Did I tell you about the flesh eating computers speaking of things I go around repeating indiscriminately?

KAUFFMAN

No.

WASHBURN

They’re developing okay you know how they’re developing computers that can clone themselves?

KAUFFMAN

No.

WASHBURN

And improve on themselves.

KAUFFMAN

No.

WASHBURN

This is why you should read the paper. They have a really primitive it’s the first permanent—they’re developing computers that can design computers.

KAUFFMAN

Well that’s not surprising.

WASHBURN

No it’s not surprising. But don’t you think it’s a little creepy.

KAUFFMAN

Yes, very.

WASHBURN

Combined with the fact combined with the fact

KAUFFMAN

Flesh eating.

WASHBURN

They’ve already developed computers that are powered not by electricity but by the biochemical electrical impulses created when flesh is digested. They have basically a chamber with acids in it like the human stomach.

KAUFFMAN

SHUT UP

WASHBURN

They’re doing it in Australia. Can you believe it? Why don’t we just build little human processing centers right now.

KAUFFMAN

Totally you have got to be kidding me.

WASHBURN

I’m not kidding you but I have to get the citation on it because obviously I do. Because all I can say is well it was this guy in a bar. But, it was like I knew him and I knew his friend and [...] he seemed very authoritative and everyone believed him and I just have to get—I have to get hold of the article he read it from. It’s the truth.

KAUFFMAN

How can we get that in here?

WASHBURN

We can’t. We really can’t.

They can’t get this information in the play, but they do. Anne does. Notice that? Notice how sly that is, how slippery sly.

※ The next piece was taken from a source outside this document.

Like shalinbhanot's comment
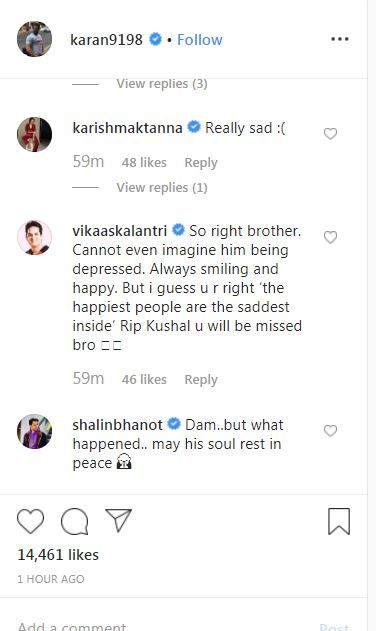376x631 pixels. [330, 431]
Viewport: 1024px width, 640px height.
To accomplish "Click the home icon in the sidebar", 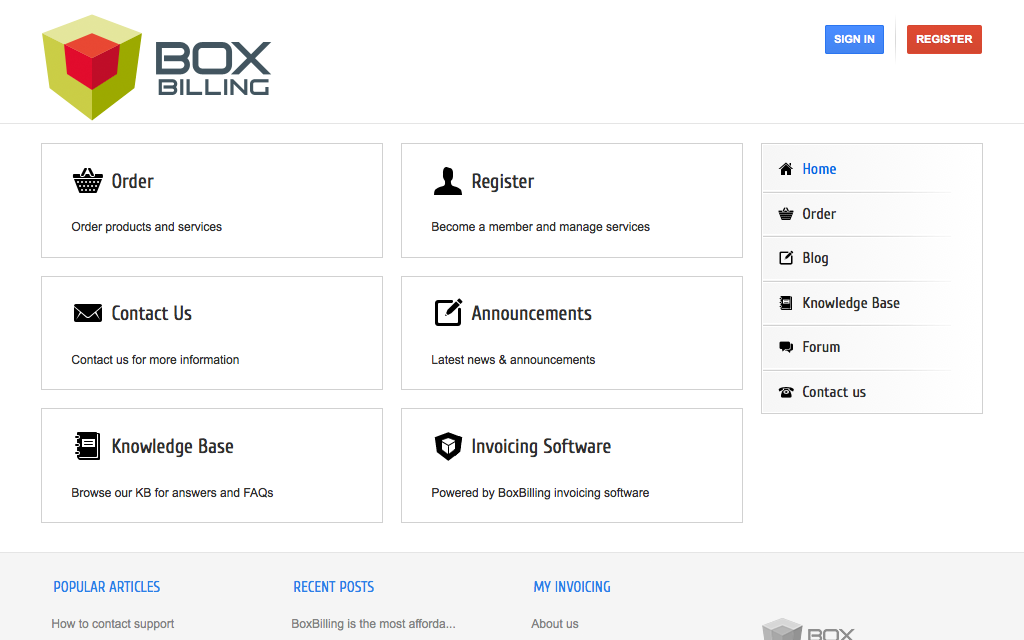I will (x=785, y=169).
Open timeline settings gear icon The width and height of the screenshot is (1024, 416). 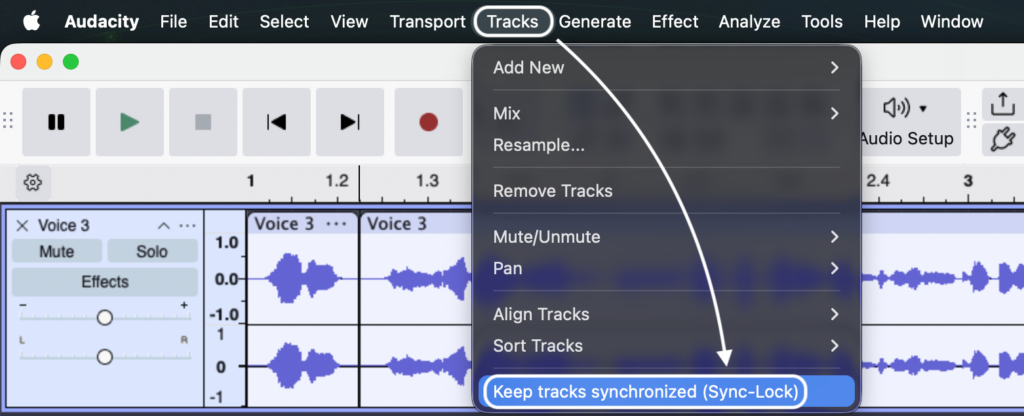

What I also don’t know is this: Is Anne Washburn our least revealing playwright because of the way she appears to utterly sidestep the direct, autobiographical, and personal—though she does appear as an actual character in The Ladies, or at least a tape-recorded, verbatim version of herself does? Or is she, by the askance angle of her approach and the constancy of her obsessions—with terror, with power and powerlessness, with theatre, with the underknown, unknowable, almost incomprehensible, understory of our only too absurd funny-sad mysteriousness as, well, people, but also as creatures, as animals, as others to each other—strangers, I guess, in the sense of people are really bloody strange. Is she, by dint of all this askance obsessiveness, revealing in some ongoing way, her own estrangedness, her own powerless questions about power in the world, her own terror? (I tend to believe the latter. I mean, this is a playwright who wrote a play about the bard of American paranoia, Philip K. Dick.)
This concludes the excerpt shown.